Donc, lorsque j’entends « les LLM démocratiseront l’optimisation », je traduis cela par : « nous allons démocratiser la production de pseudo-modèles. » Lorsque j’entends « les LLM permettront aux planificateurs de mettre à jour les modèles sans l’IT », je traduis cela par : « nous allons accélérer le rythme auquel des modèles fragiles sont corrigés, non corrigés et recorrigés. » Et lorsque j’entends « l’agentic AI orchestrera des workflows de bout en bout », je demande : orchestrer vers quel objectif, sur quelle sémantique, et avec quelle responsabilité ?
Où les LLM peuvent être véritablement utiles
Tout cela n’est pas un argument pour ignorer les LLM. C’est un argument pour arrêter de prétendre que la conversation est un substitut à la compétence.
Le chapitre OR/MS TutORials a raison de souligner que les LLM peuvent accélérer la production d’applications de prise de décision, aider à transformer un texte non structuré en signaux structurés et fournir des couches d’interaction en langage naturel — tout en insistant sur une utilisation responsable. C’est exactement là que les LLM excellent : pas en tant que moteur de décision, mais en tant que multiplicateur de productivité pour les ingénieurs et analystes qui construisent le véritable moteur de décision.
Si vous utilisez des LLMs pour écrire du code d’assemblage plus rapidement, pour générer des tests, pour rédiger de la documentation, pour extraire des règles métier désordonnées des contrats et des SOPs en représentations structurées, vous améliorez la partie du pipeline qui constitue en réalité un goulot d’étranglement : l’ingénierie lente, coûteuse et sujette aux défaillances des données et de la logique. Si vous utilisez des LLMs pour aider les auditeurs, les cadres et les opérateurs à comprendre pourquoi une décision calculée a été prise—en produisant des explications fondées sur des preuves traçables—vous pouvez améliorer l’adoption sans renoncer au contrôle.
Même la notion de “démocratisation” peut être reformulée de manière productive.
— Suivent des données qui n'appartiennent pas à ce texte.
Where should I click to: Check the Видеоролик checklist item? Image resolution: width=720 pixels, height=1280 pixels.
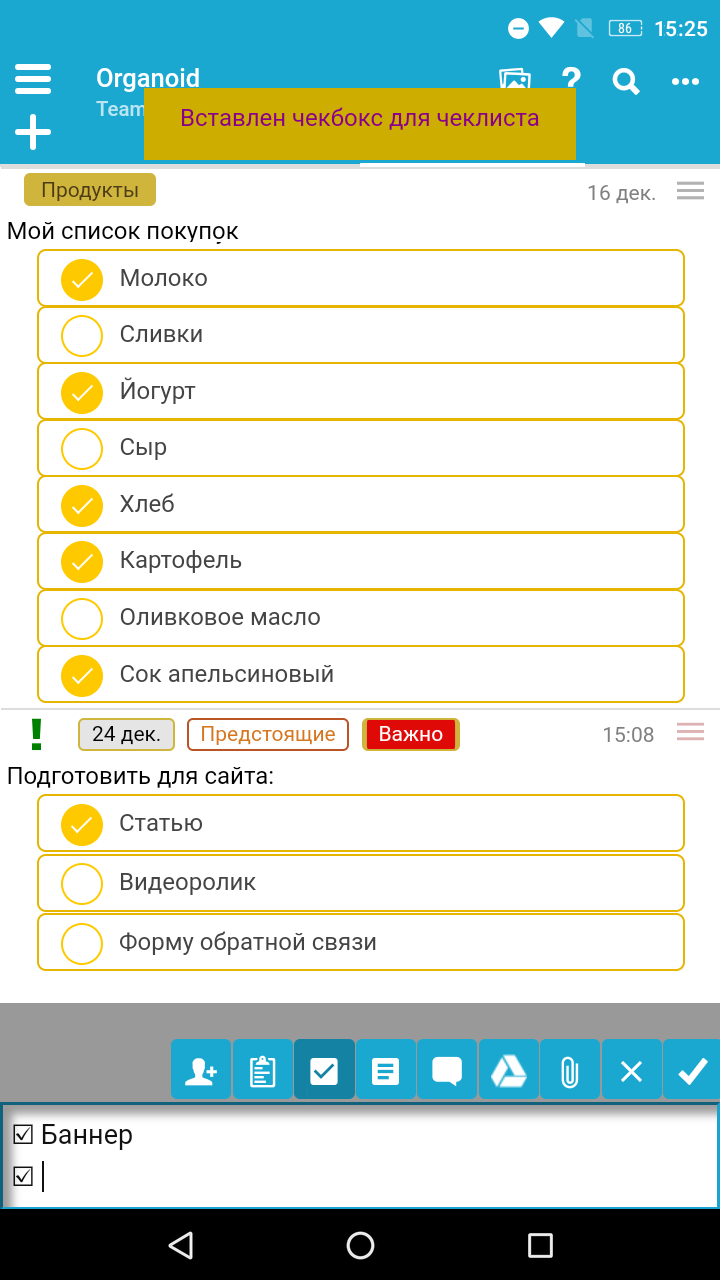pos(82,883)
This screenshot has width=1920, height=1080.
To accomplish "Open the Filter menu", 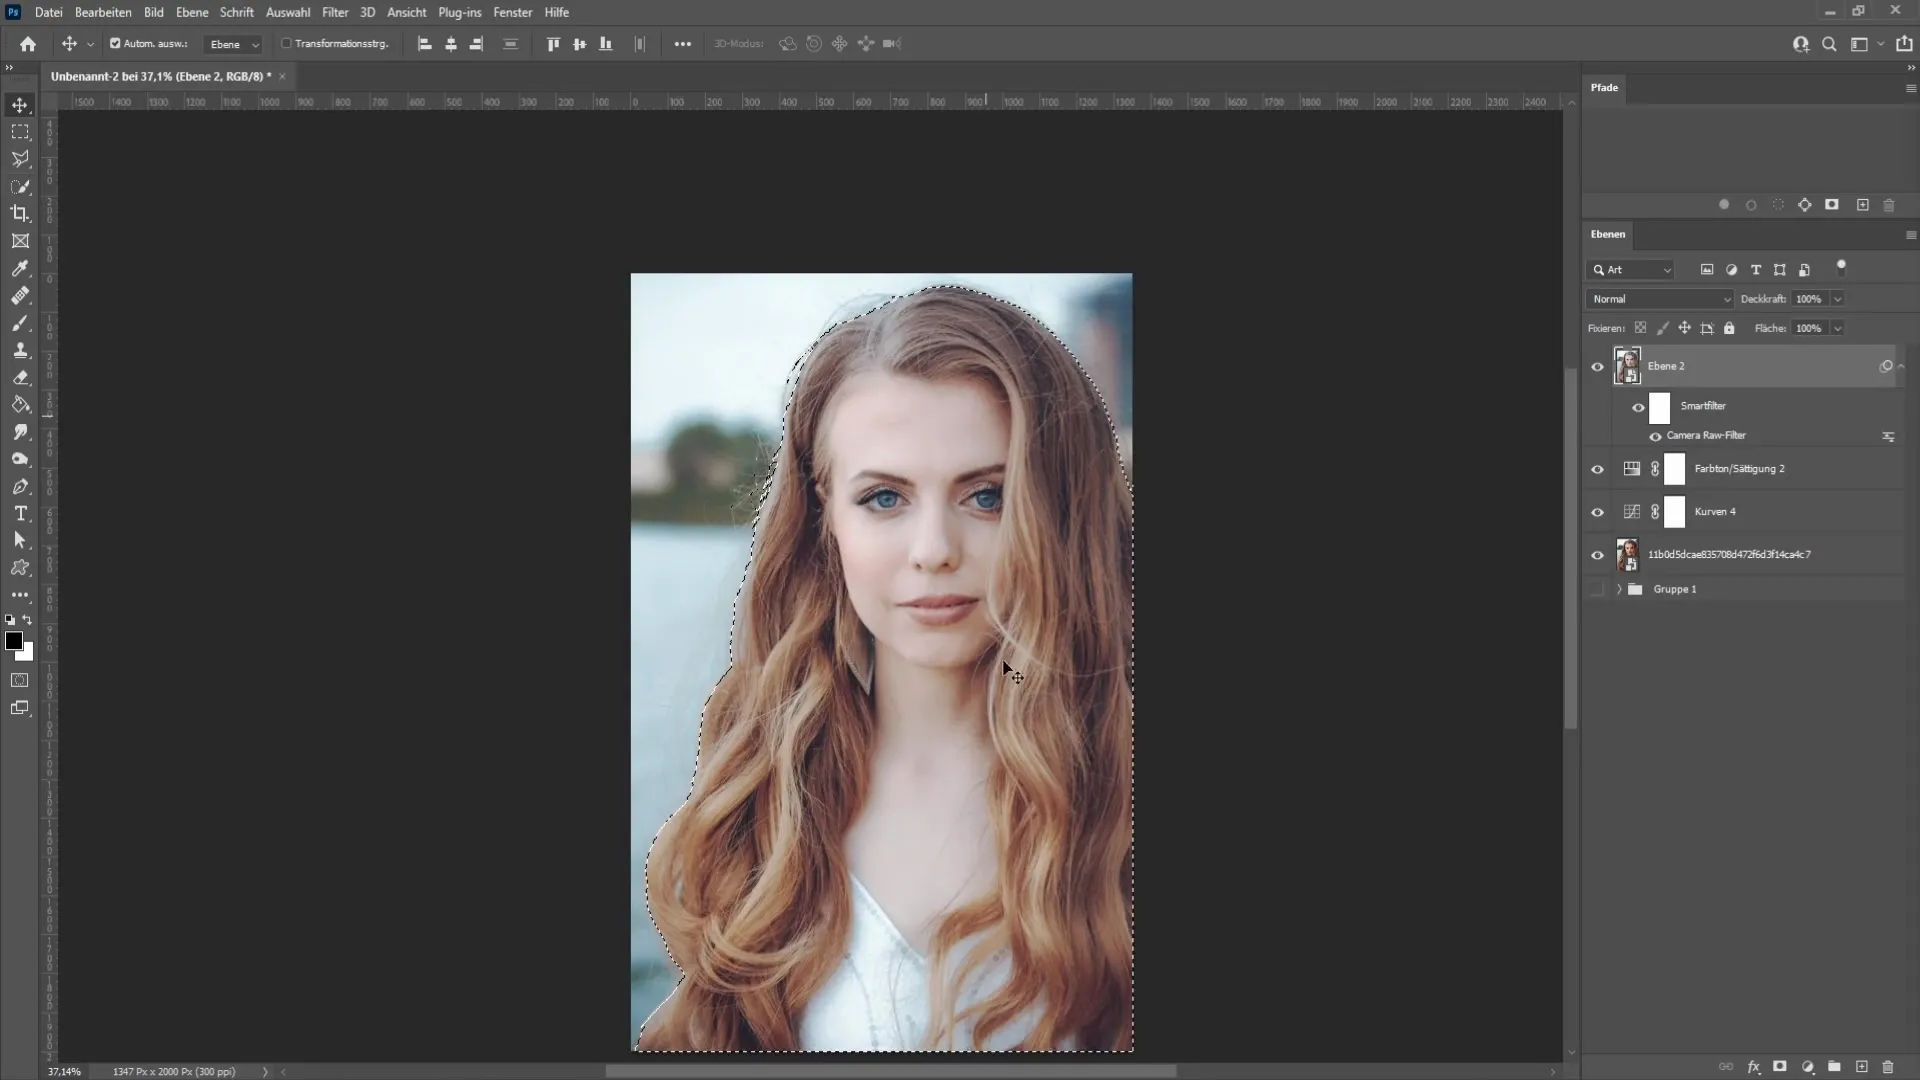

L’affirmation d’OptiGuide selon laquelle il a été utilisé en production pour des planificateurs de supply chain cloud répondant à des questions du type “et si ?” n’est pas triviale. Mais la valeur ne réside pas dans le fait qu’un planificateur puisse discuter avec un optimiseur. La valeur réside dans le fait qu’une entreprise dotée d’une solide base d’optimisation puisse construire une interface plus sûre et plus utilisable—une interface qui expose les bons leviers et explications, plutôt que de laisser n’importe qui réécrire à la légère les mathématiques sous-jacentes.
Et oui, l’agenda de l’apprentissage par le solveur—les foundation models pour MILP, le learned branching, etc.—pourrait produire de véritables améliorations algorithmiques. Mais la supply chain ne profitera de ces améliorations que si le reste de l’architecture est sain : une sémantique correcte, des objectifs économiques, une gestion robuste de l’incertitude, et une boucle d’exécution qui transforme de manière fiable les recommandations en actions.
En d’autres termes, considérez les LLMs de la même manière que vous traitez tout outil puissant mais faillible : comme un accélérateur pour les personnes qui construisent des systèmes, et non comme une couche de vernis sur des processus défaillants. Considérez-les comme un moyen de réduire le coût de la rigueur, et non comme un moyen de la contourner.
La supply chain ne manque pas de mots. Elle manque de bonnes décisions. Les LLMs sont exceptionnels pour produire des mots. Ils peuvent nous aider à construire de meilleurs systèmes, plus rapidement. Mais si nous confondons éloquence et exactitude, nous obtiendrons simplement des erreurs livrées dans une prose améliorée—et à une vitesse supérieure.